Task description:
Wherever "cell" turns up in the entries, copy out the line that holds it.

Given records:
-*-*-

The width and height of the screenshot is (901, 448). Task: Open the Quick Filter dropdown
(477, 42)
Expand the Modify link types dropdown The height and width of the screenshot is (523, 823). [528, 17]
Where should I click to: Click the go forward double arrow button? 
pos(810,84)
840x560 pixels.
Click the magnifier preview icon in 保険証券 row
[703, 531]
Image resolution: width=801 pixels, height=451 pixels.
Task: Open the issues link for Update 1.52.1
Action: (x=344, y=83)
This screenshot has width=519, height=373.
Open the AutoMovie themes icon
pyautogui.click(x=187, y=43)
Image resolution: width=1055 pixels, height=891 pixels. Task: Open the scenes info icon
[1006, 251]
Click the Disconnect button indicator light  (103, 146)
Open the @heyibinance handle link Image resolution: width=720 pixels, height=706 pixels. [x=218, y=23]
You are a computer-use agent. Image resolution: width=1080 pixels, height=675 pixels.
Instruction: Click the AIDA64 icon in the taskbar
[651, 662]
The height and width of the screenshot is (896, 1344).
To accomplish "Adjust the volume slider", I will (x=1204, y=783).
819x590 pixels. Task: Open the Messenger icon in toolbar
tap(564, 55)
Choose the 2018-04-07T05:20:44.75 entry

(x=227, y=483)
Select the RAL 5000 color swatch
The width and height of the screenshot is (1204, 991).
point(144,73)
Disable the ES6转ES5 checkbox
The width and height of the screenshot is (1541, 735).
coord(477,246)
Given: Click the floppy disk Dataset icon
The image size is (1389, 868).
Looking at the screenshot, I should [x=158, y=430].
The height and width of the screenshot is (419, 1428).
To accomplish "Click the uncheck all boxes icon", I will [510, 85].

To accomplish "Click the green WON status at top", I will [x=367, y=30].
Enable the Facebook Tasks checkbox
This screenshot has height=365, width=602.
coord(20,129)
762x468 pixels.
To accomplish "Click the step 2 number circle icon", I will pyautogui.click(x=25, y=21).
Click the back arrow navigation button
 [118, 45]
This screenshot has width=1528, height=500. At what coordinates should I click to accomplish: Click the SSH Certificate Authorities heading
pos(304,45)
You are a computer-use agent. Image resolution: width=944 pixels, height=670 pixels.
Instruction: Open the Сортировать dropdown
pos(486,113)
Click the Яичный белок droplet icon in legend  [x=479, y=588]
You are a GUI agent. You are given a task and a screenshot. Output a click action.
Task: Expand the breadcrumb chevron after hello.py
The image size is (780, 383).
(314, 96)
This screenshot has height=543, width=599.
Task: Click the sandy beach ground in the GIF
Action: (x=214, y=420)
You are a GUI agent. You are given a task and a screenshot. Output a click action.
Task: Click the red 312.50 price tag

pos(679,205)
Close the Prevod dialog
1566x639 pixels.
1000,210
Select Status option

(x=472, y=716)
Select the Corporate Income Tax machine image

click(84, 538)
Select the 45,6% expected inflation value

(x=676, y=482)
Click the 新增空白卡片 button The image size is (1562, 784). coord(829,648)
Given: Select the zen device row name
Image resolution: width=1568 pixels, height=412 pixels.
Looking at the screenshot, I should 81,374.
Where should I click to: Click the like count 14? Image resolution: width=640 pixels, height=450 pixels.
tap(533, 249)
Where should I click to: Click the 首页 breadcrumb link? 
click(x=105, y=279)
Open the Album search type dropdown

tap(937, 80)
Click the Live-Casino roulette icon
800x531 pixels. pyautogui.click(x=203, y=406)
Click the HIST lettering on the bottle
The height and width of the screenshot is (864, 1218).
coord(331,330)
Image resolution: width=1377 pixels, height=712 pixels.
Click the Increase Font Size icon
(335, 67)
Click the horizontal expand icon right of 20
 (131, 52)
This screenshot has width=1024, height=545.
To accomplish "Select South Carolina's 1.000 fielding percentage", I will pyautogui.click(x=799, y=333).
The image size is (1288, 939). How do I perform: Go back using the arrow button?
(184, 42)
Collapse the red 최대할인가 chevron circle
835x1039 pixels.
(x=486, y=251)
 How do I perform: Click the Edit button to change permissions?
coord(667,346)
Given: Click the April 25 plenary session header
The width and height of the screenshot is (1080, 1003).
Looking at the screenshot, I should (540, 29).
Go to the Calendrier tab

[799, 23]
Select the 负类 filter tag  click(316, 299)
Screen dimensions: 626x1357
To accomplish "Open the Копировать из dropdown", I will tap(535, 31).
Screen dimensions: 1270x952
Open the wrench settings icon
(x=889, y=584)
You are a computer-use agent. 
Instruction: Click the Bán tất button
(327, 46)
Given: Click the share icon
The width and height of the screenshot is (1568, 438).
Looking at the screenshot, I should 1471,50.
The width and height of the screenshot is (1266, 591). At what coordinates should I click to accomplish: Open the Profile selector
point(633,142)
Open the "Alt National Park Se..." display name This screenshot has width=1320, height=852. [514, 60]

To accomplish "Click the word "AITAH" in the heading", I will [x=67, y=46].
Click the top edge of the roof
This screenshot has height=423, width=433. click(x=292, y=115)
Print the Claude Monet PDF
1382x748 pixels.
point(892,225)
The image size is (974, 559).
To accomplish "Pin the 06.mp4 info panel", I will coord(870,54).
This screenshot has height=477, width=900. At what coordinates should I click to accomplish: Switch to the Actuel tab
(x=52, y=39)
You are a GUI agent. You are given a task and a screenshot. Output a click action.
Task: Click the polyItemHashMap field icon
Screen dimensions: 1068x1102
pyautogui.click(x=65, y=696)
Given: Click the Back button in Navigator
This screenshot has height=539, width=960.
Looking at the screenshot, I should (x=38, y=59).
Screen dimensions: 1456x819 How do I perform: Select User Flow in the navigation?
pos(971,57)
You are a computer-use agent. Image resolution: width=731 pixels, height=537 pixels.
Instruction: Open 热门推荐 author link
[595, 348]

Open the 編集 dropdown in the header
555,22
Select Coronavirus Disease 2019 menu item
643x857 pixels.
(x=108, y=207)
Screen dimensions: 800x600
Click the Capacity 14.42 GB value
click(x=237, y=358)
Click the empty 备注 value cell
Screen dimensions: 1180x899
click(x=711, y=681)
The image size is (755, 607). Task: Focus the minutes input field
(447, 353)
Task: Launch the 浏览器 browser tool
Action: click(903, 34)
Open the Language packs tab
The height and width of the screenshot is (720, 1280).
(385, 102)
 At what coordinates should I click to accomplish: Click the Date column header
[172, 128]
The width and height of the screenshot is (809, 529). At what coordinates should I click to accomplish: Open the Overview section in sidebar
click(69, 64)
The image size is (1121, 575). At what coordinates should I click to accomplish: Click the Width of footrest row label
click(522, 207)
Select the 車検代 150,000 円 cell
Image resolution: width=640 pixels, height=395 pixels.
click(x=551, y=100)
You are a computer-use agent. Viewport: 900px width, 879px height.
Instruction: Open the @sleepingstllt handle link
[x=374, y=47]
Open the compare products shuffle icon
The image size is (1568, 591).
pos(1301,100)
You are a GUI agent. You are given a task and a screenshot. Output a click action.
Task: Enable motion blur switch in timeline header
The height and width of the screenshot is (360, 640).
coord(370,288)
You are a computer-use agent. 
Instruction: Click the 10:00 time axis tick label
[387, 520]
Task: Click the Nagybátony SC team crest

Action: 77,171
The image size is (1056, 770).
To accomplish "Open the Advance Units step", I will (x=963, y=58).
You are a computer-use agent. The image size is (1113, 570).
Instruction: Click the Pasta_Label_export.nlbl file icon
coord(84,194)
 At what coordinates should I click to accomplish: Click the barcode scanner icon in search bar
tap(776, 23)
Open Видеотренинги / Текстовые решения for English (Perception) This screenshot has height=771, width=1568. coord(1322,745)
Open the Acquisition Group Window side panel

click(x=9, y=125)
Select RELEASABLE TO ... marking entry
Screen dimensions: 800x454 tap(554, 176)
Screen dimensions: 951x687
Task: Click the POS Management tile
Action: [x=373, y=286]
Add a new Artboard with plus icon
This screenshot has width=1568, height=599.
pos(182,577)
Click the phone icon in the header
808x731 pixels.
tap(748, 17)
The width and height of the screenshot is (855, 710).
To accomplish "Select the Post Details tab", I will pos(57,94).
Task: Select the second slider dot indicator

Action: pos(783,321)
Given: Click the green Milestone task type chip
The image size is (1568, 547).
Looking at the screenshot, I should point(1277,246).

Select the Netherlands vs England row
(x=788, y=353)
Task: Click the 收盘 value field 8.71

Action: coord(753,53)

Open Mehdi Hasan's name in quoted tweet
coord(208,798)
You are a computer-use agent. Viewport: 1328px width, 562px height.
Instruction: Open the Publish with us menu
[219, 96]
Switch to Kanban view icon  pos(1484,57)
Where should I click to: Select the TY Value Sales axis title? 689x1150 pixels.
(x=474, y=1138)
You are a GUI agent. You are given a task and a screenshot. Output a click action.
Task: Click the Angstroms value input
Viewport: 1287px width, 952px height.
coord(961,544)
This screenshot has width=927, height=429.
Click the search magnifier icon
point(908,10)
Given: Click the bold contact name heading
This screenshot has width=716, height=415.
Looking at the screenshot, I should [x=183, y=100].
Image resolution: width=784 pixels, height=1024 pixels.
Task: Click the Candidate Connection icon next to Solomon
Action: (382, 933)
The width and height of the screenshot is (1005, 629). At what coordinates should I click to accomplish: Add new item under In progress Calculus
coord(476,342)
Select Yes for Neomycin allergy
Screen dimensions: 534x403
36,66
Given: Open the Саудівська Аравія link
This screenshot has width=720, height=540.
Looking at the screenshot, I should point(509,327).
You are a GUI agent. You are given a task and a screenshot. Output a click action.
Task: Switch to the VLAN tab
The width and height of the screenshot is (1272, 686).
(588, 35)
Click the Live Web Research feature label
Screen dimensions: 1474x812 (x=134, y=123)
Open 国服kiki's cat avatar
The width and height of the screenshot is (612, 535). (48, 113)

-*-*-

Answer section:
Click the empty 备注 value cell
Select the 車検代 150,000 円 cell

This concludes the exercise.